Delahunty has great hands and easily rates among the best big men in the competition. He will work as part of a cohesive unit that includes coach Damian Cameron, John Delahunty, Kade Petering and Sam Winfield.
The big man also has the benefit of knowing that this group generates enormous competitive drive when engaged in the contested ball.
Cameron and John Delahunty in particular have strength over the ball and Petering and Winfield the class to finish off by foot.
The Burras’ primary forward is long and lean Brayden Ison, who is having his best season in Wimmera league and taking full command of a generous amount of natural skill.
He is dangerous in front of goal, even from a long way out, and has a good ally in Angus Trethowan, who takes the ball hard and floats into the space well and is always good for a couple of goals.
Fellow tall Jae Mcgrath has also kicked plenty of goals this year and considering his season will be under pressure to perform on the bigger stage.
Defensively, much comes down to Luke Chamberlain in the key centre half back post and the dash from half back generated by in-form Oliver Young.

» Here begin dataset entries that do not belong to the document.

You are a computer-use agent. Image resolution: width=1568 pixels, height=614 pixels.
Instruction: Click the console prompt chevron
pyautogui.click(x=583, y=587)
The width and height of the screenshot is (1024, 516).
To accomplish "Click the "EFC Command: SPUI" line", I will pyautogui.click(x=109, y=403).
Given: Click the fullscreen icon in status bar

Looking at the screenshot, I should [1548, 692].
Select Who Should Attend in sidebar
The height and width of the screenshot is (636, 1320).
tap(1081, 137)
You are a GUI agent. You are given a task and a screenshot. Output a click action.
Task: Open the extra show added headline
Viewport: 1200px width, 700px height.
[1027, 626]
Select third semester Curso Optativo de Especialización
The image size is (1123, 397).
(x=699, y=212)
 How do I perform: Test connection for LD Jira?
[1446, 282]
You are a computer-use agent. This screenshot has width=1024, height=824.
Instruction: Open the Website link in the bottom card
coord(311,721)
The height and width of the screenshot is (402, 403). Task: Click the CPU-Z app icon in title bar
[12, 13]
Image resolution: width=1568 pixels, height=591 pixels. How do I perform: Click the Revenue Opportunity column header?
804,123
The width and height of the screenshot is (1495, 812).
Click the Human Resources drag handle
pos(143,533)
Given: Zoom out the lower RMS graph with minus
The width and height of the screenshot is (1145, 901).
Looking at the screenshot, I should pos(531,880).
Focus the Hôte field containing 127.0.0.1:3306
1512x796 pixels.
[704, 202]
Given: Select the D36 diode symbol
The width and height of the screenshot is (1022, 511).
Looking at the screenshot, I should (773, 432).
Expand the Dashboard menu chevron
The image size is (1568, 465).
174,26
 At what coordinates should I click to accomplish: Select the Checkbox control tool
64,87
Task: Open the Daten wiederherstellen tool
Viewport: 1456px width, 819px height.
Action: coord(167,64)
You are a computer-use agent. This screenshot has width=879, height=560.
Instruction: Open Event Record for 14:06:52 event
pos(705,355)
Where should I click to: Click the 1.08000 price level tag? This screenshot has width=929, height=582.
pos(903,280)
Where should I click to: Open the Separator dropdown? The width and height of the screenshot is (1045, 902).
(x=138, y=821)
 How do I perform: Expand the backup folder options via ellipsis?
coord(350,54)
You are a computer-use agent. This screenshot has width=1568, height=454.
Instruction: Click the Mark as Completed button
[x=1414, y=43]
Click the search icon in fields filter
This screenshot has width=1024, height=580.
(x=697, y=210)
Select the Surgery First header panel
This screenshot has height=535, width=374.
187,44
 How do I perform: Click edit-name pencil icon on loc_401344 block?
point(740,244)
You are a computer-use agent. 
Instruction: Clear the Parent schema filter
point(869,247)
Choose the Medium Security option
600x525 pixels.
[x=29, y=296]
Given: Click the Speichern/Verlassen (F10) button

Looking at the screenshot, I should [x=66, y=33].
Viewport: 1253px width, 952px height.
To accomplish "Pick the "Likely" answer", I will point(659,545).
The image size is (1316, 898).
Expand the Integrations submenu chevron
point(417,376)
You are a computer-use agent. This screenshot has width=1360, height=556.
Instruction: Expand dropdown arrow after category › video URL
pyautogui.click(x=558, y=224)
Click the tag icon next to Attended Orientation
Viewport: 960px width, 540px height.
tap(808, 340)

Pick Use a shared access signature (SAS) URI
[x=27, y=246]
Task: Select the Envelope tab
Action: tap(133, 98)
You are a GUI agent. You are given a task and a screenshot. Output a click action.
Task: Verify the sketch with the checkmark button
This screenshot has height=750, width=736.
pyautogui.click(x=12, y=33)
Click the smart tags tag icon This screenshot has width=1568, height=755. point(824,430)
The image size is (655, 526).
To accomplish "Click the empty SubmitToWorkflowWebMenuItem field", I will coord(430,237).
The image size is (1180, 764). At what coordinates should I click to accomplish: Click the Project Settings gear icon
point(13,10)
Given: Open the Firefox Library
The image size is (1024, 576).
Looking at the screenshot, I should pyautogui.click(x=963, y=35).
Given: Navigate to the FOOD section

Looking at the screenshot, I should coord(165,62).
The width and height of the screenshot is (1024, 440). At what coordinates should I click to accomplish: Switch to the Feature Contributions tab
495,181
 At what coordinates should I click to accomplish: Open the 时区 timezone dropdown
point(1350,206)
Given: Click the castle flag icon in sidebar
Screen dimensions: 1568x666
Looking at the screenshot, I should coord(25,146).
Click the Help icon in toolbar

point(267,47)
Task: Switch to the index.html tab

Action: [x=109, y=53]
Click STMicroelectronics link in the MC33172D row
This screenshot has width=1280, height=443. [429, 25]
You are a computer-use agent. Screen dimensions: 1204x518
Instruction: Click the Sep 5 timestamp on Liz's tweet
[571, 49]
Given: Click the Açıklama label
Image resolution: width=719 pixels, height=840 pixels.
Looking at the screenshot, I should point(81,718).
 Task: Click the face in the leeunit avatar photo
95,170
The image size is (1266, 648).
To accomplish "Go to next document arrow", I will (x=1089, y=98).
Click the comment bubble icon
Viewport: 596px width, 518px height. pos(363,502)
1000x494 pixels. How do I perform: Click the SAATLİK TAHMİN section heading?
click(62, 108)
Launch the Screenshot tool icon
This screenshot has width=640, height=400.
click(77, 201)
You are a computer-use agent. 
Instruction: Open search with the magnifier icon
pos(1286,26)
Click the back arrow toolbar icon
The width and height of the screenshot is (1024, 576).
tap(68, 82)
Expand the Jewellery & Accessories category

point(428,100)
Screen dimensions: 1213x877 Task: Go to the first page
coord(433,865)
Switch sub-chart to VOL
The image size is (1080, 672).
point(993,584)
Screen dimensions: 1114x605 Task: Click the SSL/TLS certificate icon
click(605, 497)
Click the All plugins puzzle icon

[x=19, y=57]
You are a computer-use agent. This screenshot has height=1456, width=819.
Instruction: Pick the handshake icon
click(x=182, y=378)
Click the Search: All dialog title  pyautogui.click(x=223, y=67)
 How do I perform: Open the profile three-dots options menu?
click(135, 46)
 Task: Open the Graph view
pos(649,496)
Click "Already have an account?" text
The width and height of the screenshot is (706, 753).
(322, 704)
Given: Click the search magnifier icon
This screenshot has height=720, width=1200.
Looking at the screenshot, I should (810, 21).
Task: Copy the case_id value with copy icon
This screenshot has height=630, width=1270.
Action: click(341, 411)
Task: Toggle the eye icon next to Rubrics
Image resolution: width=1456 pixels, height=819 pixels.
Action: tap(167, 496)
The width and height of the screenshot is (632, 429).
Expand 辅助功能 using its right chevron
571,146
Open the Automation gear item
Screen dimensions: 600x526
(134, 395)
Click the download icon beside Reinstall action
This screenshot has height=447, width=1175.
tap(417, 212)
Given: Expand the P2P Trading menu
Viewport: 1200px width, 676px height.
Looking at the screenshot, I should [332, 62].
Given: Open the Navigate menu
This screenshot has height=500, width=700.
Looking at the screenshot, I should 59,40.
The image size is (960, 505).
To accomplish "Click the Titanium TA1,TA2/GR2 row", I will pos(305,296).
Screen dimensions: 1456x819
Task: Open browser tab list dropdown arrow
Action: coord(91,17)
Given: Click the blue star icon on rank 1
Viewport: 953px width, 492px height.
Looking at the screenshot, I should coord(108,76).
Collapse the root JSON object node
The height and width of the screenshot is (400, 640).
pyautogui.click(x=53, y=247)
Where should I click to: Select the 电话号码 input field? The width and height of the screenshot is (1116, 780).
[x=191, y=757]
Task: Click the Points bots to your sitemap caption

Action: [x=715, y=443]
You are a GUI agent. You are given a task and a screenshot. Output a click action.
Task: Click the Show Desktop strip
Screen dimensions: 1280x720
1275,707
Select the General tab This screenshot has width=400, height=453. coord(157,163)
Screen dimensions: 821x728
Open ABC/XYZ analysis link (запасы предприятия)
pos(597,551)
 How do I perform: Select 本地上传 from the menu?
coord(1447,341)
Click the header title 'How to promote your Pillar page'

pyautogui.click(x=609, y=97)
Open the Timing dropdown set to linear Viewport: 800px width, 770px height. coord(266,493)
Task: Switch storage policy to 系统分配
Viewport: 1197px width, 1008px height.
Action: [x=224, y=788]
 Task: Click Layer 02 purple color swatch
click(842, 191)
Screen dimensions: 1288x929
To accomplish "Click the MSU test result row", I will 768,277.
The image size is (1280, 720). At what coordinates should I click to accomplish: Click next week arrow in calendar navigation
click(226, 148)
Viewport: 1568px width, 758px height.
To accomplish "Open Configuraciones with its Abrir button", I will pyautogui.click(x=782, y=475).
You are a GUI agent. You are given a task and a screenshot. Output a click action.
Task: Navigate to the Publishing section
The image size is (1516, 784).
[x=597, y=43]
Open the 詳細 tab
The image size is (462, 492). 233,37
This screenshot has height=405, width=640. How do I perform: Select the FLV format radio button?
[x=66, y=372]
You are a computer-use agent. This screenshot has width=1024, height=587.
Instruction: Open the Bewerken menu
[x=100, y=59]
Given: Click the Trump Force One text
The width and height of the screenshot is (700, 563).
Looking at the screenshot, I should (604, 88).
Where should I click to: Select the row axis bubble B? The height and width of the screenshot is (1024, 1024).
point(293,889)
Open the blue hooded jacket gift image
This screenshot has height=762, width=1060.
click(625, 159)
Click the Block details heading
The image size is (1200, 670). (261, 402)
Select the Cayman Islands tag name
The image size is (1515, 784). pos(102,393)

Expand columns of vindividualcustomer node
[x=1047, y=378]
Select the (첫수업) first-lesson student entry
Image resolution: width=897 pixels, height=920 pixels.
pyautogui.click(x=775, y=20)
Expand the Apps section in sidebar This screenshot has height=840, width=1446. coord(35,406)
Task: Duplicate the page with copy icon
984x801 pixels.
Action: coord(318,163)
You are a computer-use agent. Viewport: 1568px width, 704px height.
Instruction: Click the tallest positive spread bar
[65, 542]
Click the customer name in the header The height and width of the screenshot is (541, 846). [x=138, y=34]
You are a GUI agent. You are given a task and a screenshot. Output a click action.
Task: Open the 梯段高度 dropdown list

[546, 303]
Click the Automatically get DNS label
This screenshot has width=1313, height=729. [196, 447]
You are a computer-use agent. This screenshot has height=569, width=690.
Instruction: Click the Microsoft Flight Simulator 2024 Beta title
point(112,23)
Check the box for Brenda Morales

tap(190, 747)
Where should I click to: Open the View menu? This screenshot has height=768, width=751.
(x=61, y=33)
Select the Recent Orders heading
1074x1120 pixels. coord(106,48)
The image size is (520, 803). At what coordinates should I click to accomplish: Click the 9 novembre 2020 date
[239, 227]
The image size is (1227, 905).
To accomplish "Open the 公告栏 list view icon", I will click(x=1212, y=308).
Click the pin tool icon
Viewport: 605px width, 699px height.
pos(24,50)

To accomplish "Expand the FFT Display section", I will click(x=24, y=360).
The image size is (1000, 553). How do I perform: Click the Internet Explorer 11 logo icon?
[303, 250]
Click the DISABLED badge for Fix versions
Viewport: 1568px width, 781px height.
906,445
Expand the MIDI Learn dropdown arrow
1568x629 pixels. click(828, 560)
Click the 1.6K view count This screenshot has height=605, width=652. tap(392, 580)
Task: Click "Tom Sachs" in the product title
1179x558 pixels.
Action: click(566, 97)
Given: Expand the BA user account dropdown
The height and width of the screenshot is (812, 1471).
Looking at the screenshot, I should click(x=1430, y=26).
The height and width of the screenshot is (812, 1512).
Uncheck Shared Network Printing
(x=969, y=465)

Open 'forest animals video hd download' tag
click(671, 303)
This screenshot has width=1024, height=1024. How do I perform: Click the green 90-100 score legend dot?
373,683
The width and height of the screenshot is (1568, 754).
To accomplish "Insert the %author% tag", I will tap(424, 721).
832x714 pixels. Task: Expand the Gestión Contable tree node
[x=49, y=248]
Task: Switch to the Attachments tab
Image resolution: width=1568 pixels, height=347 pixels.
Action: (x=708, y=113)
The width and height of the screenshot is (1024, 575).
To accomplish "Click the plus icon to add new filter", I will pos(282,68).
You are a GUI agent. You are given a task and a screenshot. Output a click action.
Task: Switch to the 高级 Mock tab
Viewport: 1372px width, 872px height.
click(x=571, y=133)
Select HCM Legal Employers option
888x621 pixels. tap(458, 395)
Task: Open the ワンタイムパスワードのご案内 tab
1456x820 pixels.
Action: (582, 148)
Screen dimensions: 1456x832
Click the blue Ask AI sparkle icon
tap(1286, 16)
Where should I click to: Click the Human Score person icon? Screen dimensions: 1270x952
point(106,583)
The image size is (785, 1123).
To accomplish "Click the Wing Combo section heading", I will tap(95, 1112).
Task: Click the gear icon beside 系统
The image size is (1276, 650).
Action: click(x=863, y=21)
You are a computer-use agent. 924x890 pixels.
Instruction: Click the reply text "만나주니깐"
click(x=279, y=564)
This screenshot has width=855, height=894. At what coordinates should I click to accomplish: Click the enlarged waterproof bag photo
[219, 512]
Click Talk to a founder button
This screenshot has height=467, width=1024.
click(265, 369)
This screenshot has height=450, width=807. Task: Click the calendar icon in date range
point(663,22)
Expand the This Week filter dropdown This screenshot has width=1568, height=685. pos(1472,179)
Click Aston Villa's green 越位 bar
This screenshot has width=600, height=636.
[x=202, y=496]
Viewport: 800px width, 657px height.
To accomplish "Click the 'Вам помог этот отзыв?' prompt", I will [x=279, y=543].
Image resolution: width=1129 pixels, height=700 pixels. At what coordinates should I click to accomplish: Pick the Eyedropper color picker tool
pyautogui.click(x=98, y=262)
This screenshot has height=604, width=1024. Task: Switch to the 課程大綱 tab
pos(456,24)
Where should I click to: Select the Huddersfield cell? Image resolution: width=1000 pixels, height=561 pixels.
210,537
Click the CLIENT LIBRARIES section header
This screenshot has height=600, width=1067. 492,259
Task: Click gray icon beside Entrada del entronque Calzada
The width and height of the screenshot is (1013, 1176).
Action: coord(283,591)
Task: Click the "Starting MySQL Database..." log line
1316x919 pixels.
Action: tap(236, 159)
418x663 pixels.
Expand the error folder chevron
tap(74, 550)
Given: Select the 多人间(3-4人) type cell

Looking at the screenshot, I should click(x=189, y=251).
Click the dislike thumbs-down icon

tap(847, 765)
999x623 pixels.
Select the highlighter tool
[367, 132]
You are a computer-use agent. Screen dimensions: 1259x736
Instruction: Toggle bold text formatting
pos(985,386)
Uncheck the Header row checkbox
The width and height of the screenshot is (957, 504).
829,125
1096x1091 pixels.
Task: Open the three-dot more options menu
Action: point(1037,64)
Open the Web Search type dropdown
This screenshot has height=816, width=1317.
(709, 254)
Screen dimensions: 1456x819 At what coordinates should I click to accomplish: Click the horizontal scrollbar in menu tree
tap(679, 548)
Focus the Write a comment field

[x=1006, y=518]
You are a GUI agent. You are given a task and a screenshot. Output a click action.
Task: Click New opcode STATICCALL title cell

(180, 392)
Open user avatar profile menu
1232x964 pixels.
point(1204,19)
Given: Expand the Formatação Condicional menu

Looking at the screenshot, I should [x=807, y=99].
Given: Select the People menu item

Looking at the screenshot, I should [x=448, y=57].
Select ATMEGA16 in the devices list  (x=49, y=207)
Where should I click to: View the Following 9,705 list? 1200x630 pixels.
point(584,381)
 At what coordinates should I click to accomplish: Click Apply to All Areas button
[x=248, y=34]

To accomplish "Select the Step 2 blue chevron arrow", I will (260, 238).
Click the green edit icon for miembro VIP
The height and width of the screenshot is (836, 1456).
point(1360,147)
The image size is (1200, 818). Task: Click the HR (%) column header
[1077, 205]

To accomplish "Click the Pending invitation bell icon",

Proven defenders also include drifting Justin Garth and in-andunder specialist Tom Cooper.
The Burras also have the benefit of having experienced elder statesman Clinton Midgley who they can use as all-round intuitive defender or as attacking pinch-hitting forward.
In summing up, Minyipmurtoa deserves to have been premiership favourite for most of the year, but inconsistent form in the lead-up to the finals has opened the door for other challengers.